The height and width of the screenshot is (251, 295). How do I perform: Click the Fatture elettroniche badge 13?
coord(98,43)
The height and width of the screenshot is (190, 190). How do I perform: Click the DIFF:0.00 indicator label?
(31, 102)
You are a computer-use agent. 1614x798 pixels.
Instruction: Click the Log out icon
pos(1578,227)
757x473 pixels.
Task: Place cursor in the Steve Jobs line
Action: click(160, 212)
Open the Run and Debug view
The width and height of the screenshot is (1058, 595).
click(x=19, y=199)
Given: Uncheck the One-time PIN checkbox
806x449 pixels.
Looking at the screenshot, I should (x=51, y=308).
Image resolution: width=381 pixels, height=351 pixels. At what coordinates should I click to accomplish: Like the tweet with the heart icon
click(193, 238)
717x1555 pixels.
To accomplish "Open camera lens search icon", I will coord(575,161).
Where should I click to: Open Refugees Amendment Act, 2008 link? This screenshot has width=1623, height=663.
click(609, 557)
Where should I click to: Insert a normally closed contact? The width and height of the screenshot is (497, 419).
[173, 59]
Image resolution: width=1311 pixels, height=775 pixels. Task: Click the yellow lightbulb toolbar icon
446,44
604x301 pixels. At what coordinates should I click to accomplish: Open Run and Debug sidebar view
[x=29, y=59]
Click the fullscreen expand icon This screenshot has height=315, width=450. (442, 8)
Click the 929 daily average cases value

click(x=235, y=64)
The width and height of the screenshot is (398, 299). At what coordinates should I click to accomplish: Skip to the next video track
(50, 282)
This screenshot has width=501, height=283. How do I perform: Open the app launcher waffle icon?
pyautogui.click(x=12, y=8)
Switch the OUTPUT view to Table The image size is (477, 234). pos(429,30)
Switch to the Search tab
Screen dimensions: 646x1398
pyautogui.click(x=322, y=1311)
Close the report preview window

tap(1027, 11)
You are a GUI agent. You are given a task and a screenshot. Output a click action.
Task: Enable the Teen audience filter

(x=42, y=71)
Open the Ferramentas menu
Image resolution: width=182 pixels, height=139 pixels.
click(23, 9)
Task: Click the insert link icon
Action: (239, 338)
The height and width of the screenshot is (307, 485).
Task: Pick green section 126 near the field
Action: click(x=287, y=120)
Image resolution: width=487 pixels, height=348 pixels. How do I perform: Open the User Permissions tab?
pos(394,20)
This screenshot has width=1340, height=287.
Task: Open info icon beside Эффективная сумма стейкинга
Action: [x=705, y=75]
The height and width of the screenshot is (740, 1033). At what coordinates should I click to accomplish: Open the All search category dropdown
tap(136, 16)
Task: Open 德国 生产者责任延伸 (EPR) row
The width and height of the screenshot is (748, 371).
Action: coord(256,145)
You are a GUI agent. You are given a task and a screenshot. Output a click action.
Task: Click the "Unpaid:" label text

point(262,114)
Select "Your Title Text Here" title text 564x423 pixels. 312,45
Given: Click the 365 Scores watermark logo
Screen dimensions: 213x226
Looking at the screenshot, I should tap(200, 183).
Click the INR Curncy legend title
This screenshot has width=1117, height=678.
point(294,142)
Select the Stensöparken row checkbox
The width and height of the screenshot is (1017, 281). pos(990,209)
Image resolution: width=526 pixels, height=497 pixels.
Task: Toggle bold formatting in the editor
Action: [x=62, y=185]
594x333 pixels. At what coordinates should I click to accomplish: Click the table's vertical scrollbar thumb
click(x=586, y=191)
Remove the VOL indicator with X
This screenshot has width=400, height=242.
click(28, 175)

■ Exercise directions: Repeat the material above in full, keeping every word.

■ Output for this exercise:
The height and width of the screenshot is (251, 295). How do I perform: Click the Fatture elettroniche badge 13?
coord(98,43)
The height and width of the screenshot is (190, 190). How do I perform: Click the DIFF:0.00 indicator label?
(31, 102)
You are a computer-use agent. 1614x798 pixels.
Instruction: Click the Log out icon
pos(1578,227)
757x473 pixels.
Task: Place cursor in the Steve Jobs line
Action: click(160, 212)
Open the Run and Debug view
The width and height of the screenshot is (1058, 595).
click(x=19, y=199)
Given: Uncheck the One-time PIN checkbox
806x449 pixels.
Looking at the screenshot, I should (x=51, y=308).
Image resolution: width=381 pixels, height=351 pixels. At what coordinates should I click to accomplish: Like the tweet with the heart icon
click(193, 238)
717x1555 pixels.
To accomplish "Open camera lens search icon", I will coord(575,161).
Where should I click to: Open Refugees Amendment Act, 2008 link? This screenshot has width=1623, height=663.
click(609, 557)
Where should I click to: Insert a normally closed contact? The width and height of the screenshot is (497, 419).
[173, 59]
Image resolution: width=1311 pixels, height=775 pixels. Task: Click the yellow lightbulb toolbar icon
446,44
604x301 pixels. At what coordinates should I click to accomplish: Open Run and Debug sidebar view
[x=29, y=59]
Click the fullscreen expand icon This screenshot has height=315, width=450. (442, 8)
Click the 929 daily average cases value

click(x=235, y=64)
The width and height of the screenshot is (398, 299). At what coordinates should I click to accomplish: Skip to the next video track
(50, 282)
This screenshot has width=501, height=283. How do I perform: Open the app launcher waffle icon?
pyautogui.click(x=12, y=8)
Switch the OUTPUT view to Table The image size is (477, 234). pos(429,30)
Switch to the Search tab
Screen dimensions: 646x1398
pyautogui.click(x=322, y=1311)
Close the report preview window

tap(1027, 11)
You are a GUI agent. You are given a task and a screenshot. Output a click action.
Task: Enable the Teen audience filter

(x=42, y=71)
Open the Ferramentas menu
Image resolution: width=182 pixels, height=139 pixels.
click(23, 9)
Task: Click the insert link icon
Action: (239, 338)
The height and width of the screenshot is (307, 485).
Task: Pick green section 126 near the field
Action: click(x=287, y=120)
Image resolution: width=487 pixels, height=348 pixels. How do I perform: Open the User Permissions tab?
pos(394,20)
This screenshot has width=1340, height=287.
Task: Open info icon beside Эффективная сумма стейкинга
Action: [x=705, y=75]
The height and width of the screenshot is (740, 1033). At what coordinates should I click to accomplish: Open the All search category dropdown
tap(136, 16)
Task: Open 德国 生产者责任延伸 (EPR) row
The width and height of the screenshot is (748, 371).
Action: coord(256,145)
You are a GUI agent. You are given a task and a screenshot. Output a click action.
Task: Click the "Unpaid:" label text

point(262,114)
Select "Your Title Text Here" title text 564x423 pixels. 312,45
Given: Click the 365 Scores watermark logo
Screen dimensions: 213x226
Looking at the screenshot, I should tap(200, 183).
Click the INR Curncy legend title
This screenshot has width=1117, height=678.
point(294,142)
Select the Stensöparken row checkbox
The width and height of the screenshot is (1017, 281). pos(990,209)
Image resolution: width=526 pixels, height=497 pixels.
Task: Toggle bold formatting in the editor
Action: [x=62, y=185]
594x333 pixels. At what coordinates should I click to accomplish: Click the table's vertical scrollbar thumb
click(x=586, y=191)
Remove the VOL indicator with X
This screenshot has width=400, height=242.
click(28, 175)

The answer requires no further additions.